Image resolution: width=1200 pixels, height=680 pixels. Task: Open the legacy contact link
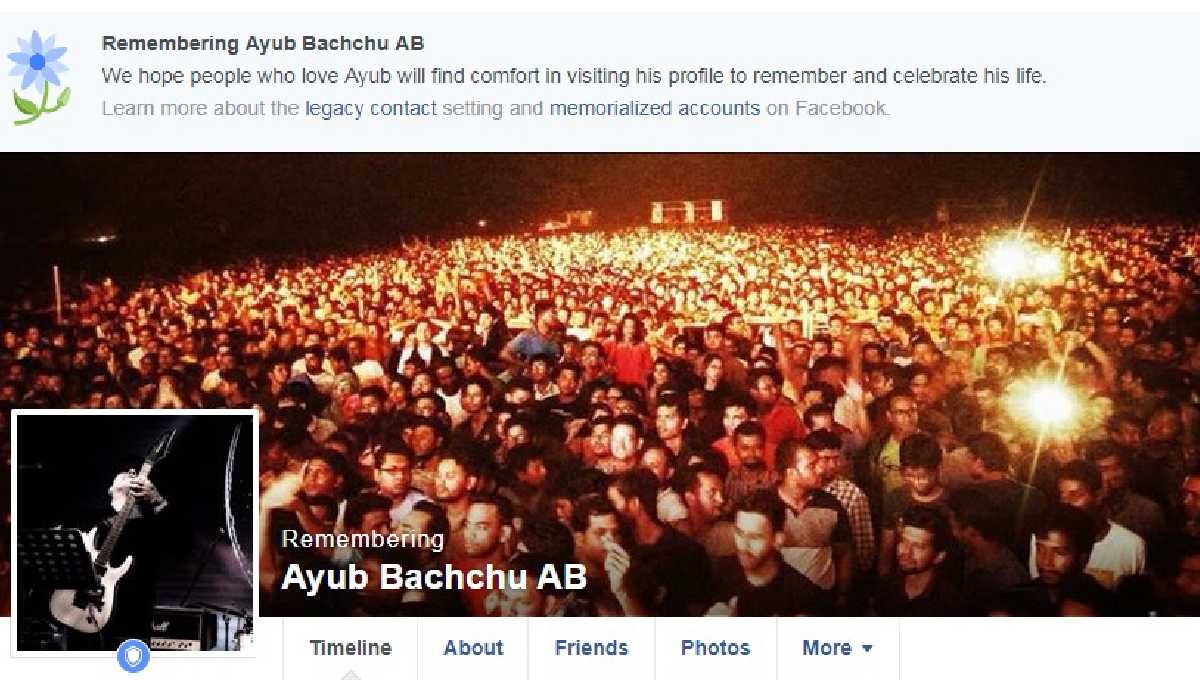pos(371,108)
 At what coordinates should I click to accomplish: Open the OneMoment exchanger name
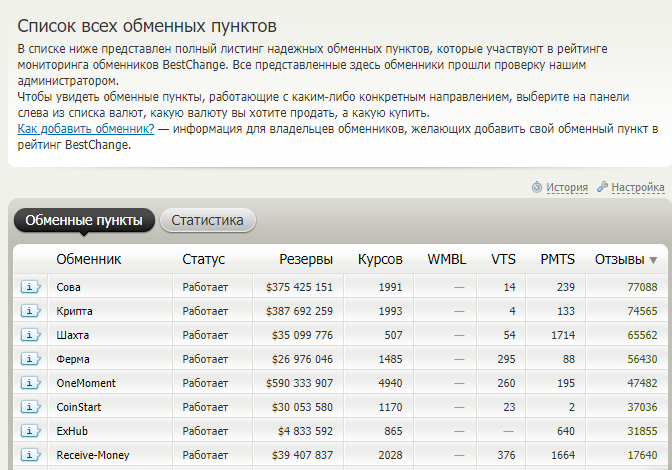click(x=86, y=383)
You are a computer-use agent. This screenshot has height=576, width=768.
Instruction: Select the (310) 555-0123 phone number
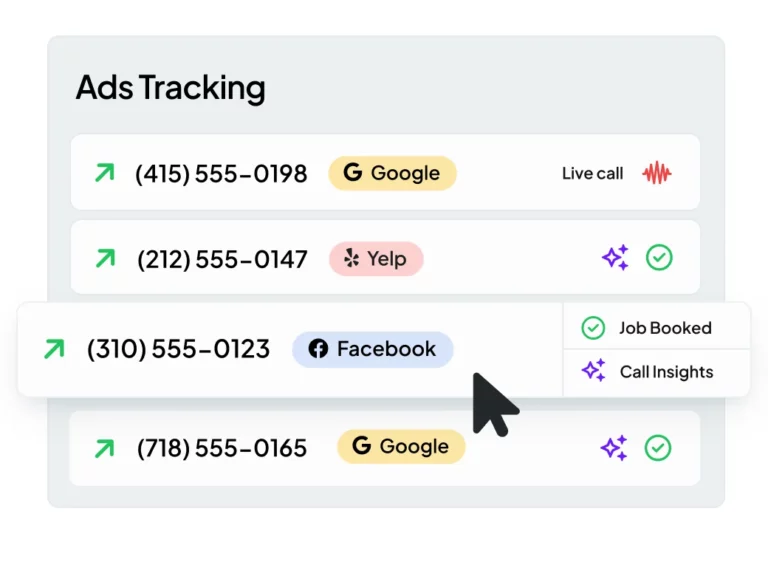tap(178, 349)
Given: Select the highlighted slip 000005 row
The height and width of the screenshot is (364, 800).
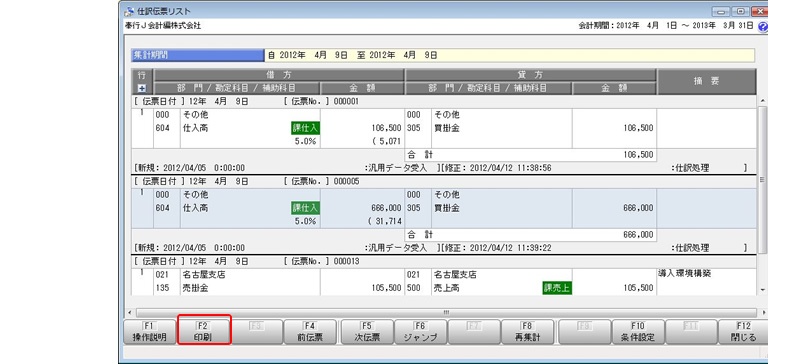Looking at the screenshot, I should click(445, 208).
■ ■ ■
What you will do: Could you retype every record above exactly, leaving the pictures out?

Reply:
Image resolution: width=1200 pixels, height=680 pixels. Task: Open the legacy contact link
pos(371,108)
 At what coordinates should I click to accomplish: Open the OneMoment exchanger name
click(x=86, y=383)
You are a computer-use agent. This screenshot has height=576, width=768.
Instruction: Select the (310) 555-0123 phone number
tap(178, 349)
Given: Select the highlighted slip 000005 row
The height and width of the screenshot is (364, 800).
Looking at the screenshot, I should click(445, 208).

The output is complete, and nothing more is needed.